Shops close. It happens. It happens so often that my city is now approximately 90% identical vape shops. I know that Marks and Spencer closing doesn’t mean losing the memories.
I know I won’t lose WeeGee.
I still have all the little gifts she sent me scattered throughout my house. I still have the penguins, the candles, the cards written in her unmistakable handwriting, our messages, her blog, and all the memories that have absolutely nothing to do with Marks and Spencer.
But it still feels like I’m losing one of the places where I could visit those memories. A little piece of her. A place where recovery, friendship, laughter and grief all somehow existed together in the same building.
I’ll miss that so much. Especially on the difficult days. Especially when I’m struggling with my eating disorder.
And especially when I’m forced to eat Lidl food for a treat instead.
My longing for WeeGee song :-
**For my American readers, I’ll explain what M&S is.

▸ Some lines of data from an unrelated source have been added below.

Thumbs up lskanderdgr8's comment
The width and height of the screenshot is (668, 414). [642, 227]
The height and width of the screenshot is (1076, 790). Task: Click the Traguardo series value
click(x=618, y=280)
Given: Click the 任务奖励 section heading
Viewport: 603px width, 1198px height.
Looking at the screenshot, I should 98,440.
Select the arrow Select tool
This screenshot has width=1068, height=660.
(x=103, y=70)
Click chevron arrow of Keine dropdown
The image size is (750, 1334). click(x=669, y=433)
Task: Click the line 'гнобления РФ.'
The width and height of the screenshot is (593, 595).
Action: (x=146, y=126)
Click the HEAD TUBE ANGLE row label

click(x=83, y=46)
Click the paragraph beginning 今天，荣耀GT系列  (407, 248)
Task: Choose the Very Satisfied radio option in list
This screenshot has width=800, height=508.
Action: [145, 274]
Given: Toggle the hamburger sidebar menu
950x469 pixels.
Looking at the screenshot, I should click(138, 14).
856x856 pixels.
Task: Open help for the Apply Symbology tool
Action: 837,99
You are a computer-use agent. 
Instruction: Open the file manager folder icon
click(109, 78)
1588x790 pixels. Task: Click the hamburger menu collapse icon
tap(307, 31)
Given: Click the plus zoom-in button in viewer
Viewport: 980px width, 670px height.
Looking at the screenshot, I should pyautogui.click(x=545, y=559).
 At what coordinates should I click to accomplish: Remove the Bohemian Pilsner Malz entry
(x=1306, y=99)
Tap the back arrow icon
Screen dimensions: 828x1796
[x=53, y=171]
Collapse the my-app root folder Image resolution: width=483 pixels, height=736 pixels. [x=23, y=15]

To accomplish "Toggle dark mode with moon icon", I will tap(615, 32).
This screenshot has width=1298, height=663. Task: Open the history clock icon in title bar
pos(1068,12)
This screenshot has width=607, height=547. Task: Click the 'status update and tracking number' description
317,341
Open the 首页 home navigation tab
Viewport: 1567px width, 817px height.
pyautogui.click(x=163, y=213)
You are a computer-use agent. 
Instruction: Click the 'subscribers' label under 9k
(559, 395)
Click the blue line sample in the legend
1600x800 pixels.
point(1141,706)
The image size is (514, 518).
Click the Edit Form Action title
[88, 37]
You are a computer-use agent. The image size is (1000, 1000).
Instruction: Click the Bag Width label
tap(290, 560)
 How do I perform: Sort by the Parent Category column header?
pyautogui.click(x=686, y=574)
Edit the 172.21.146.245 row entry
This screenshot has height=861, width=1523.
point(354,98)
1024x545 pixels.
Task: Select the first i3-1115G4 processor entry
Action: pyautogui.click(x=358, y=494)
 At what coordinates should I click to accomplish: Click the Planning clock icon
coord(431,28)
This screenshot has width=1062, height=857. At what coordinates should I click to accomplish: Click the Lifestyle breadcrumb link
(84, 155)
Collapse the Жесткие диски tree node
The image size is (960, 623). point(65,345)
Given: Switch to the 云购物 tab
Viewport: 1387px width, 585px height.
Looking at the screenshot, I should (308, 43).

Imagine if Trader Joe’s and Whole Foods had a British baby, then gave it an obsession with sandwiches, ready meals, Percy Pigs and Christmas food.
Then imagine the TV adverts for that store were so sultry that you briefly wondered whether you were still asexual as the camera slowly panned across a profiterole while a narrator whispered: “This is not just any food. It’s Marks and Spencer food.”
If you’re still not getting the cultural significance, there was a period in Britain where recordings of Marks and Spencer adverts were being kept in sock drawers.